CODAIT / Identifying-Incorrect-Labels-In-CoNLL-2003

Research into identifying and correcting incorrect labels in the CoNLL-2003 corpus.
Apache License 2.0
12 stars 2 forks source link

download_and_correct_corpus.py does not handle "Missing" errors that overlap with "Span" #34

Closed frreiss closed 3 years ago

frreiss commented 3 years ago

In document 42 of the "dev" fold, the lines:

at IN I-PP O
Driefontein NNP I-NP I-ORG
Consolidated NNP I-NP I-ORG
and CC O I-ORG
Gold NNP I-NP I-ORG
Fields NNP I-NP I-ORG
' POS B-NP I-ORG
Kloof NNP I-NP I-ORG
Gold NNP I-NP I-ORG
Mining NNP I-NP I-ORG
Co NNP I-NP I-ORG
this DT B-NP O

have the following three corrections applied to them:

dev,42,"[476, 539): 'Driefontein Consolidated and Gold Fields ' Kloof Gold Mining Co'",ORG,Span,"[476, 500): 'Driefontein Consolidated'",ORG,
dev,42,,,Missing,"[505, 516): 'Gold Fields'",ORG,
dev,42,,,Missing,"[519, 539): 'Kloof Gold Mining Co'",ORG,

After these corrections, the lines should be tagged as follows:

at IN I-PP O
Driefontein NNP I-NP I-ORG
Consolidated NNP I-NP I-ORG
and CC O O
Gold NNP I-NP I-ORG
Fields NNP I-NP I-ORG
' POS B-NP O
Kloof NNP I-NP I-ORG
Gold NNP I-NP I-ORG
Mining NNP I-NP I-ORG
Co NNP I-NP I-ORG
this DT B-NP O

Instead, download_and_correct_corpus.py produces this output:

at IN I-PP O
Driefontein NNP I-NP O
Consolidated NNP I-NP O
and CC O O
Gold NNP I-NP O
Fields NNP I-NP O
' POS B-NP O
Kloof NNP I-NP I-O
Gold NNP I-NP I-O
Mining NNP I-NP I-O
Co NNP I-NP I-O
this DT B-NP O

The tokens that should be tagged I-ORG as a result of the two "Missing" type corrections are instead tagged "O".

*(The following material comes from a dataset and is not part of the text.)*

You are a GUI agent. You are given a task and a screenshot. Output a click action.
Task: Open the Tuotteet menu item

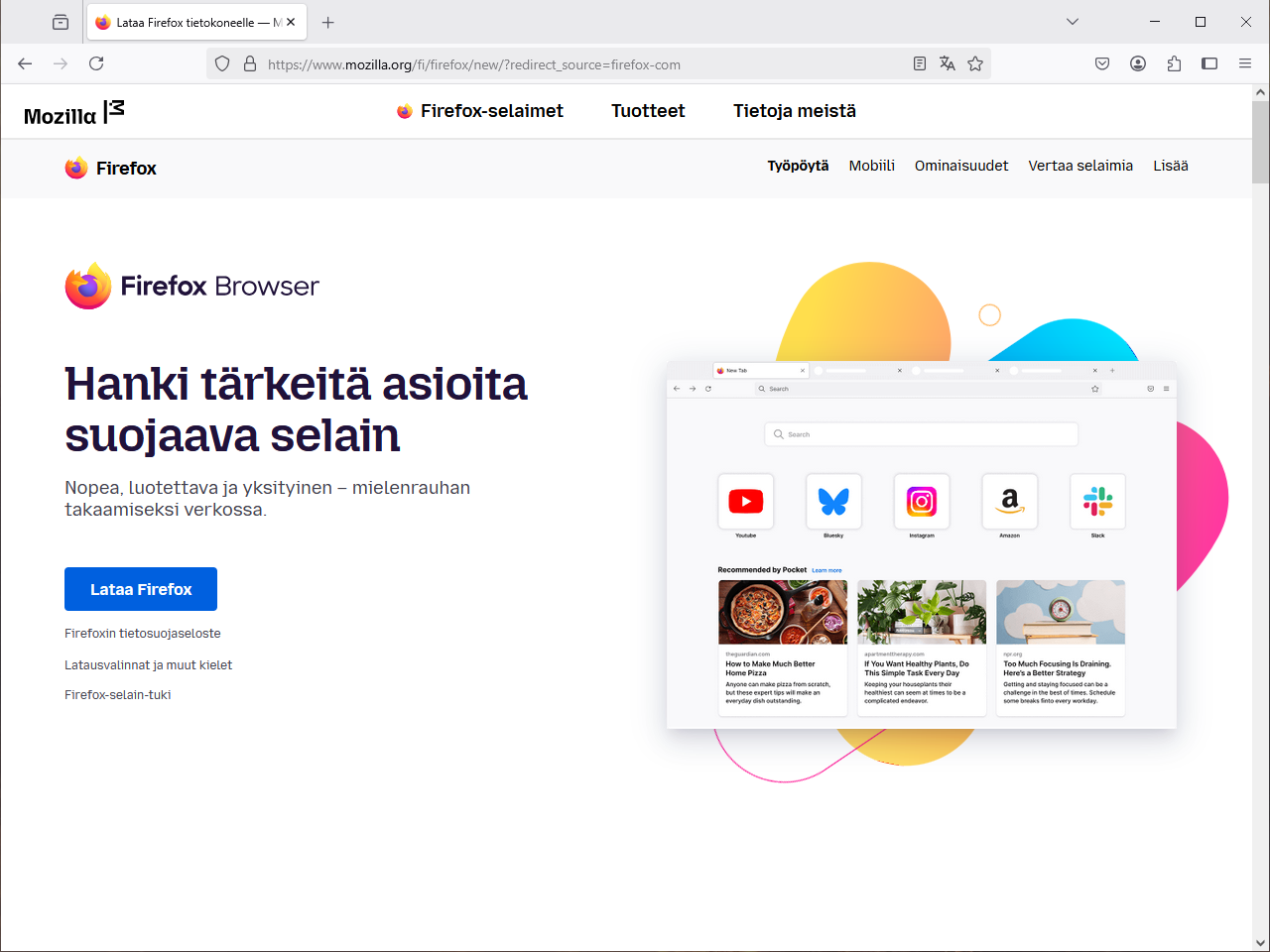pos(648,111)
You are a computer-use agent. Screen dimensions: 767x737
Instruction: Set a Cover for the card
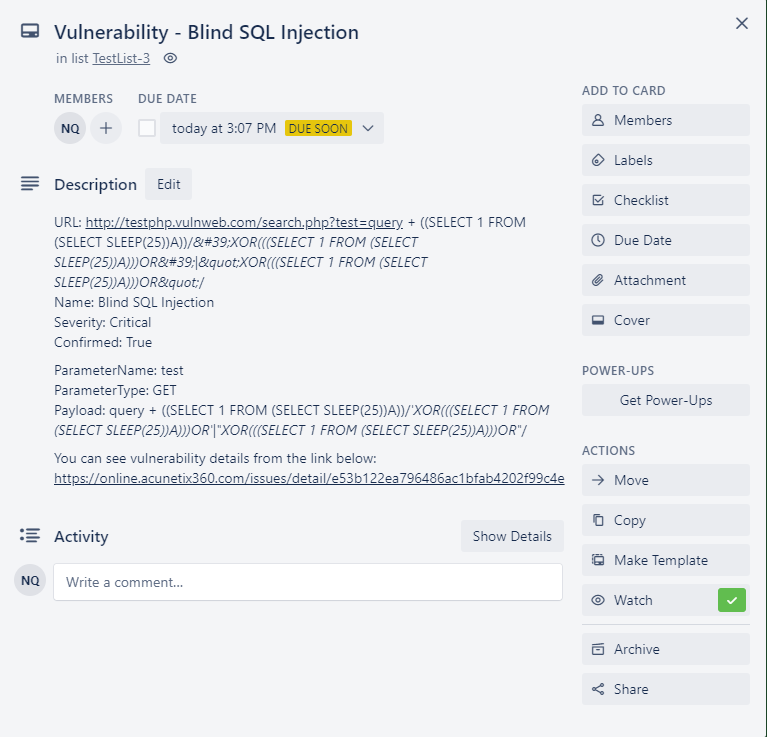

xuhdev commented 3 years ago

@frreiss The issue seems to be that some "Missing" corrections put the span to the "corpus_span" column but some put the span to the "correct_span" fields. The script currently uses the "corpus_span" column. Do you want me to use whichever one is present in the column? (This seems hacky though)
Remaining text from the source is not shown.